Document passage »
The ocean environment imposes considerable demands on the design of vessels and their equipment (Tumilty 1995). Natural dangers of the deep ocean include sandbanks on the seabed which can collapse, engulfing the trawl, and huge amounts of deep sea sponges which clog the trawl, making it difficult to haul onboard (Knox 1996). In rough seas what would often be considered a nuisance can become a real danger.

There are fairly heavy losses of trawl gear in these fisheries (Gordon 1996b). The French deep-water trawlers from Lorient which fish off Scotland are fitted with a device which automatically cuts the nets free from the vessel if it becomes snagged and the winch gets jammed. This emergency safety system prevents their trawlers being dragged down if the vessel looses stability (pers. comm. French fishermen, Lochinver 1997; pers. comm. Dr John Wilson).

Deepwater corals such as Lophelia pertusa are often caught in trawl nets fishing close to the seabed. These have to be broken up with hammers back onboard the trawler. Nets which trawl through these corals wear out very quickly (France-Eco-Peche 1992). New Scottish vessel owners are having to learn how fish these new grounds through trial and error. Some have “torn a lot of gear and wasted a lot of hauls fishing areas that are not viable”. (Mitchell 1995). Around the north of rock outcrop of Rockall, beyond the 200 metres depth mark, fishermen are well aware of these corals which can have “devastating results on gear.” (Fishing News 1997b).

Dataset entries »
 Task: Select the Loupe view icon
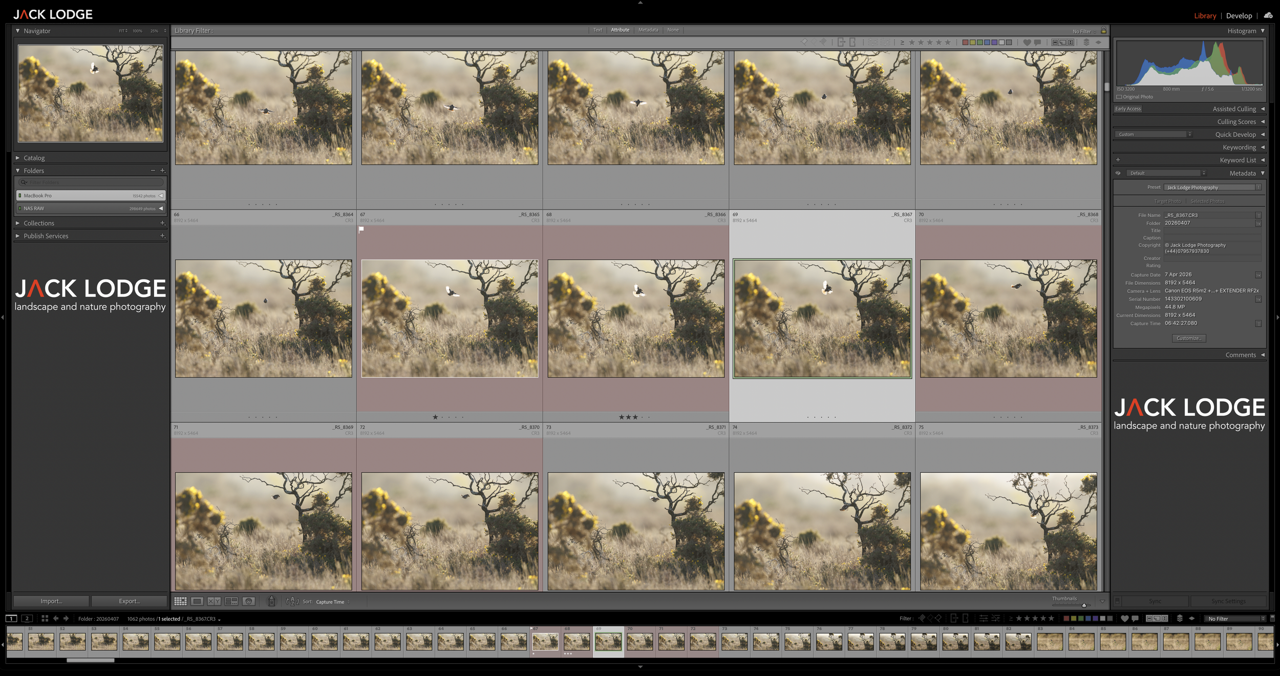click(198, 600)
...
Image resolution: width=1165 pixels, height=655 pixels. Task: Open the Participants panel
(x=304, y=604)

Written instruction 1 »
Answer these questions using the passage on deep-water trawling hazards:
(a) Which two natural dangers of the deep ocean does the passage name?
(b) What happens to the nets on the French deep-water trawlers from Lorient when the vessel becomes snagged and the winch gets jammed?
(c) What has to be done onboard with corals caught in trawl nets?
Written instruction 2 » Write the next part of the passage on deep-water trawling hazards, starting after its final sentence.

Written answer 1 »
(a) Sandbanks on the seabed that can collapse and engulf the trawl, and huge amounts of deep sea sponges that clog the trawl.
(b) A device automatically cuts the nets free from the vessel.
(c) The corals have to be broken up with hammers.

Written answer 2 »
The suitability of deepwater grounds north-west of the Butt of Lewis have been the subject of discussion among fishermen, as it is known to be the site of a scuttled ship. Scottish Fishermen’s Federation Chief Executive Bob Allan said: “In these times when the protection of the marine environment has got a very high focus indeed, I would have thought it incumbent on one or another of the agencies to come forward and tell fishermen what the risks are.” (Allan 1995). Perhaps these same government ‘agencies’ should also be telling fisherman and fishermen’s leaders about the risks to deepwater fish populations. One thing that would seem to be clear from these ‘new’ deepwater fisheries is that neither the fisheries managers, nor the fisherman, have consulted each other about exploiting these deepwater populations - ie the Government authority has no control of these fishermen.

4.5 Blind destruction

Trawling is likely to be the principal method of fishing in deepwater for the foreseeable future and can be highly destructive to both target and non-target species, as mixed catches are inevitable and the level of discards is high (Tumilty 1995). Other methods, such as longlining and gillnets, also blindly catch unwanted species and can lead to high levels of mortality to these non-target species.

Trash species
Inevitably as fishermen move into deeper water to exploit species for which there is already a market, other species, such as deepwater sharks, rabbit fish and the smoothhead, will be caught and, all or most will be discarded (Gordon and Hunter 1994).

The 1970s Ministry of Agriculture, Fisheries and Food (MAFF) survey referred to them as “trash” species, condemned as being unpalatable, or because they were “simply too small or too rare, or both, to be worth processing”. The survey identified some 40 different species, some of them previously regarded as extreme rarities. Others has to be sent to specialists for identification (Bridger 1978).

All deep-sea fish will die once brought to the surface, even if returned to the water immediately. In most cases their stomach inverts through their mouth as they are brought to the surface. Large scale capture and discarding of immature fish will have serious consequences for the stocks (Gordon and Hunter 1994a). There are no figures for discards of small fish or non commercial species available but it is very likely that they represent a considerably higher tonnage than those fish that are landed (Gordon 1996b).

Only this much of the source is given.